Auto mode inspects each /synthesize request: requests with ref_audio use the clone model, while requests with instruct use the VoiceDesign model. It keeps only one model loaded at a time and swaps models when the request type changes, so the first request after a swap may be slower.

In TomoriBot, select Auto as the speech endpoint’s voice source mode when one endpoint URL should support mixed personas. Personas configured with /speech voice-assign use clone synthesis; personas configured with /speech voice-design set use VoiceDesign synthesis. Voice samples and VoiceDesign prompts are kept as reusable persona data; the most recently selected voice mode becomes active without deleting the other saved setup.

Register with /provider custom-endpoint add:

  • capability: speech
  • api_style: tts-clone
  • endpoint_url: your wrapper URL
  • script_markup: plain
  • supports_instruct: false

Start the same server in VoiceDesign mode when serving Qwen/Qwen3-TTS-12Hz-1.7B-VoiceDesign.

Terminal window
servers\tts\qwen3tts\.venv\Scripts\Activate.ps1
$env:TOMORI_TTS_MODE = "voice-design"
python servers\tts\qwen3tts\server.py

You can also pass --mode voice-design instead of setting TOMORI_TTS_MODE.

For mixed clone and VoiceDesign usage on one endpoint URL, prefer --mode auto and register a TomoriBot custom endpoint with the Auto voice source mode.

Register it the same way as the clone wrapper, but select the VoiceDesign voice source mode. TomoriBot treats VoiceDesign mode as instruct-capable automatically; the Supports Instruct checkbox does not need to be selected separately.

Set each persona’s natural-language voice description with /speech voice-design set. Remove it with /speech voice-design remove. During generation, TomoriBot sends that prompt in the /synthesize JSON body as instruct; when the tool includes voice_instructions, those one-off delivery notes are appended to the instruct text for that message only. The wrapper still accepts ref_text or TOMORI_TTS_DEFAULT_INSTRUCT as fallbacks for manual testing or single-voice deployments.

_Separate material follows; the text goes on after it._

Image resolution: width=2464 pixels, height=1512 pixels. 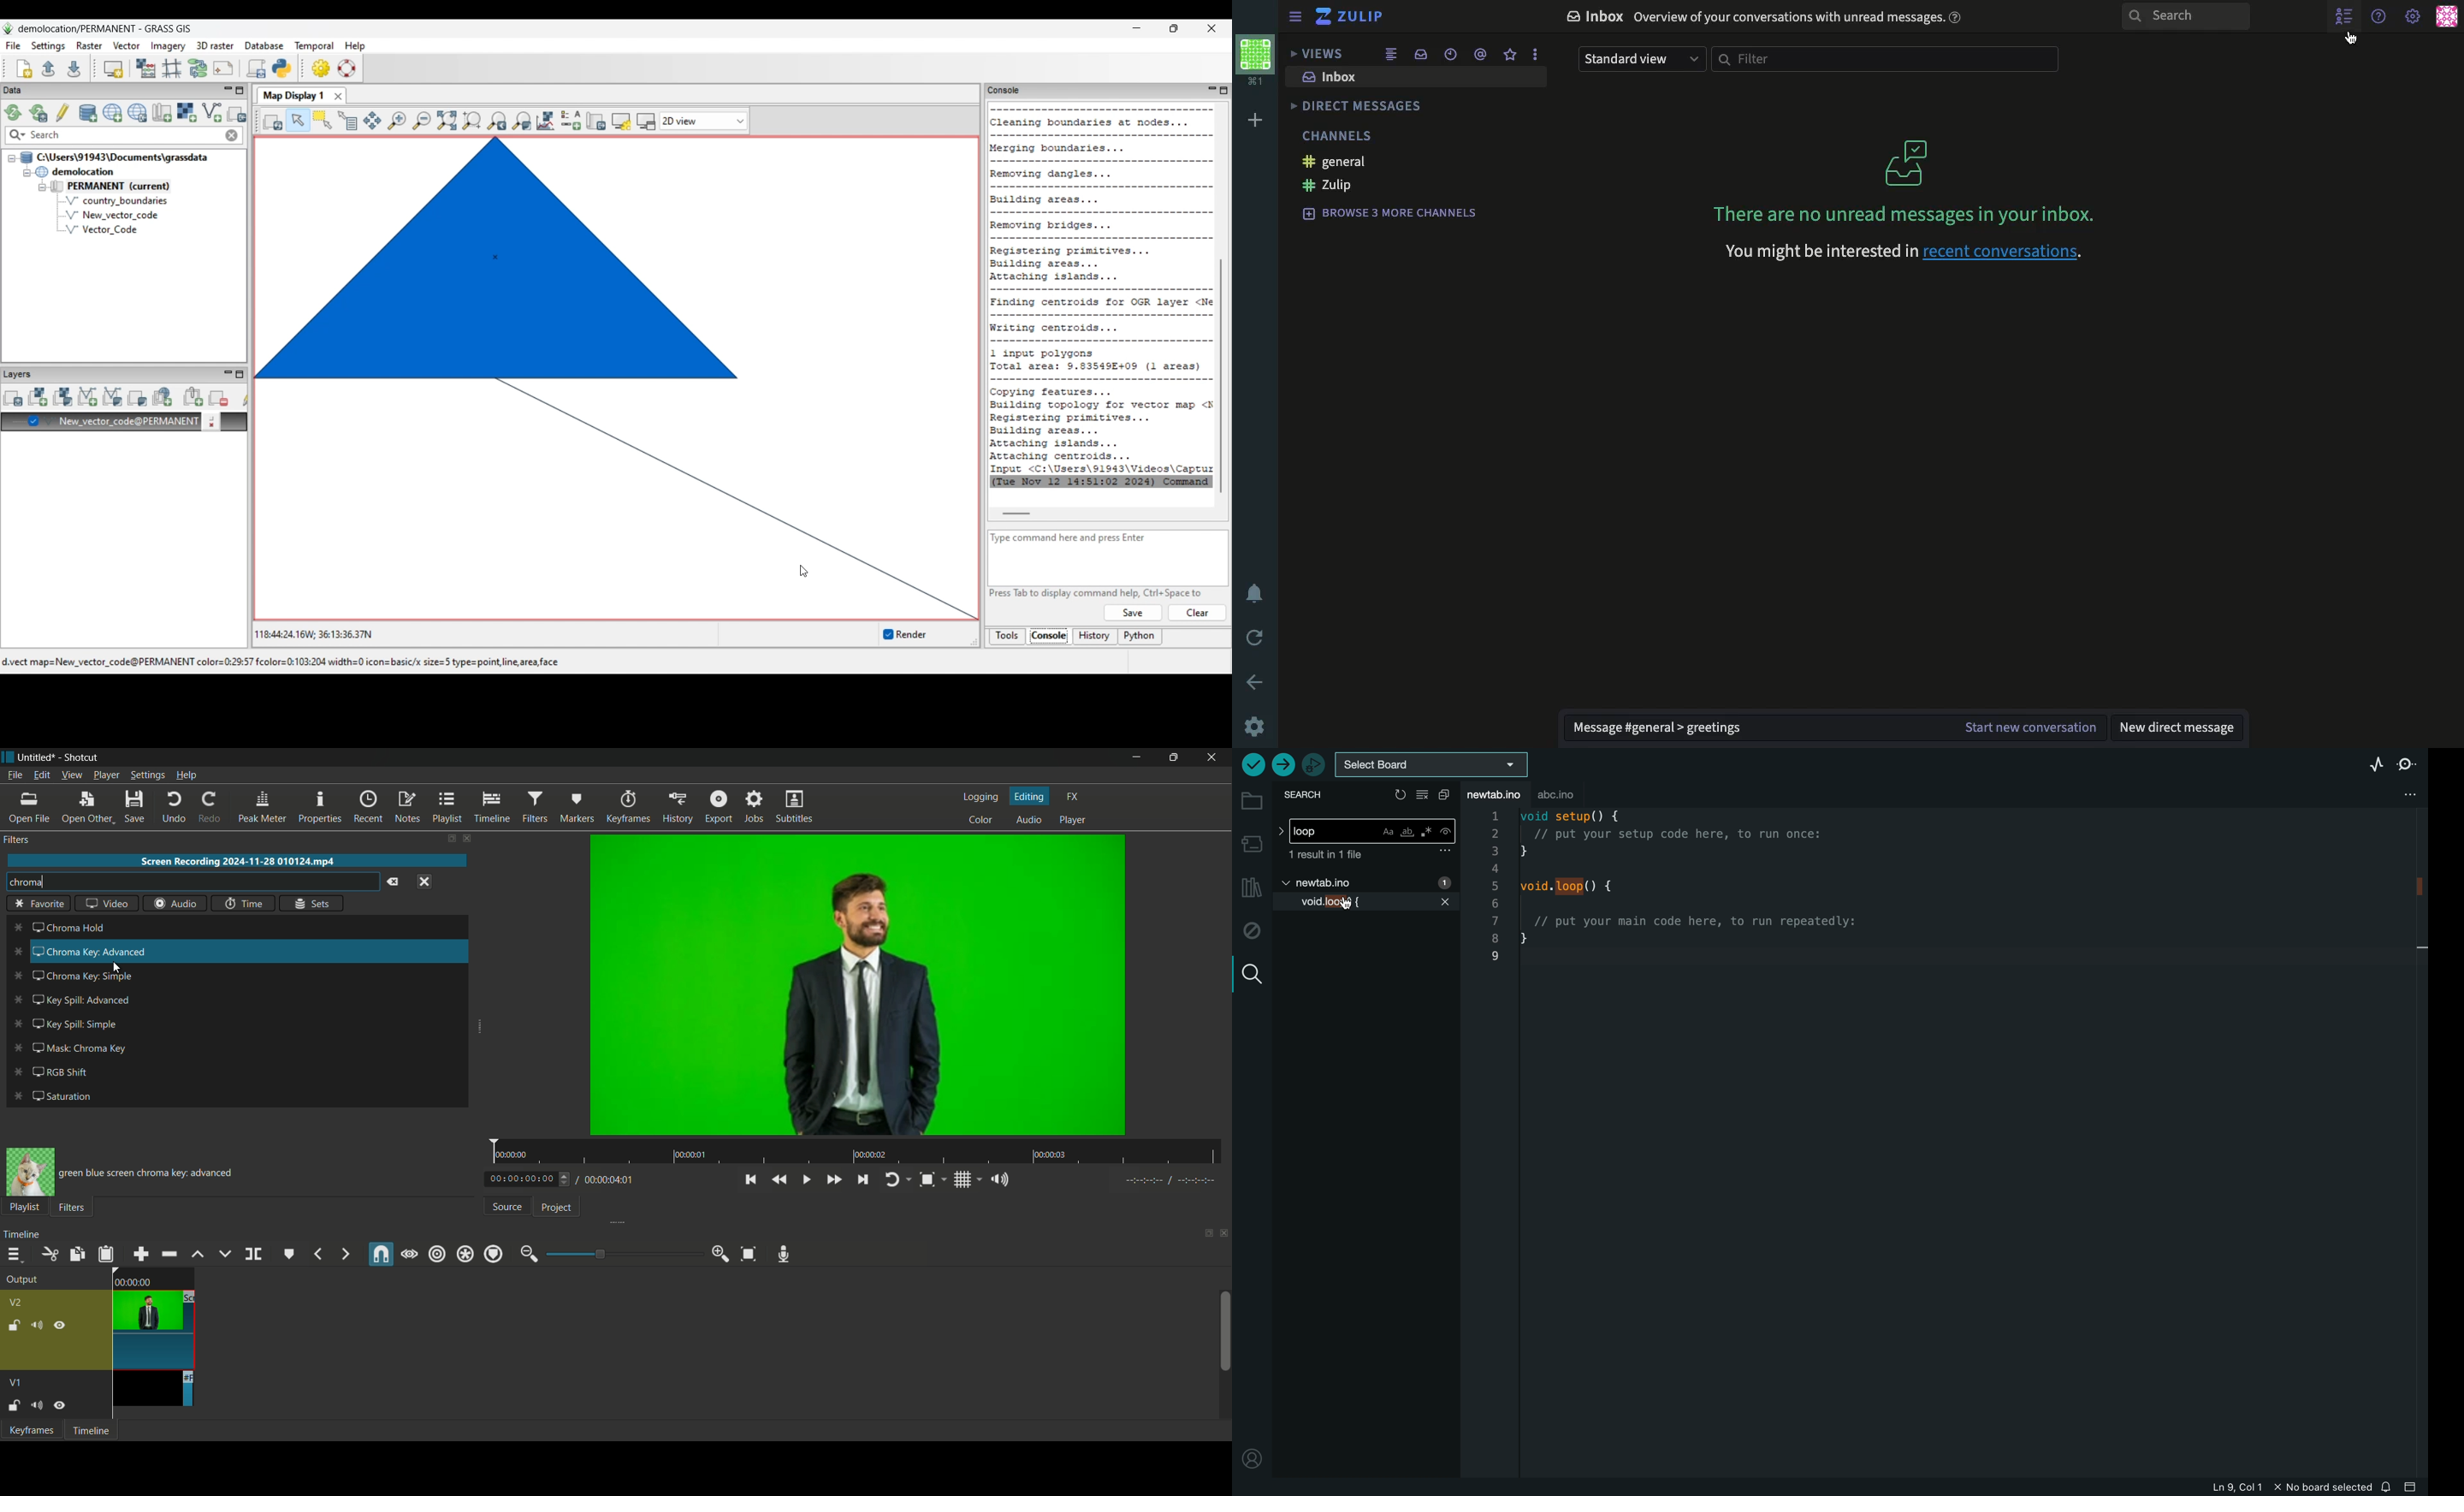 What do you see at coordinates (675, 808) in the screenshot?
I see `history` at bounding box center [675, 808].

TomoriBot logs VoiceDesign /synthesize requests with endpoint metadata, script length, instruct length, and short script/instruct previews. Set TTS_VOICE_DESIGN_LOG_PAYLOADS=true in the bot .env to print the full script and full instruct payload before the request is sent.

The Qwen3-TTS wrapper also logs each request’s inferred mode, text length, instruct length, active model, and generation timing. Set TOMORI_TTS_LOG_PAYLOADS=1 before starting server.py to print the full request text and instruct prompt in the wrapper logs; otherwise it prints previews controlled by TOMORI_TTS_LOG_PREVIEW_CHARS.

Terminal window
$env:TOMORI_TTS_LOG_PAYLOADS = "1"
python servers\tts\qwen3tts\server.py --mode auto

When vLLM-Omni or another stable hosted serving path supports this model, prefer documenting that as the production path and keep this wrapper as a reference implementation.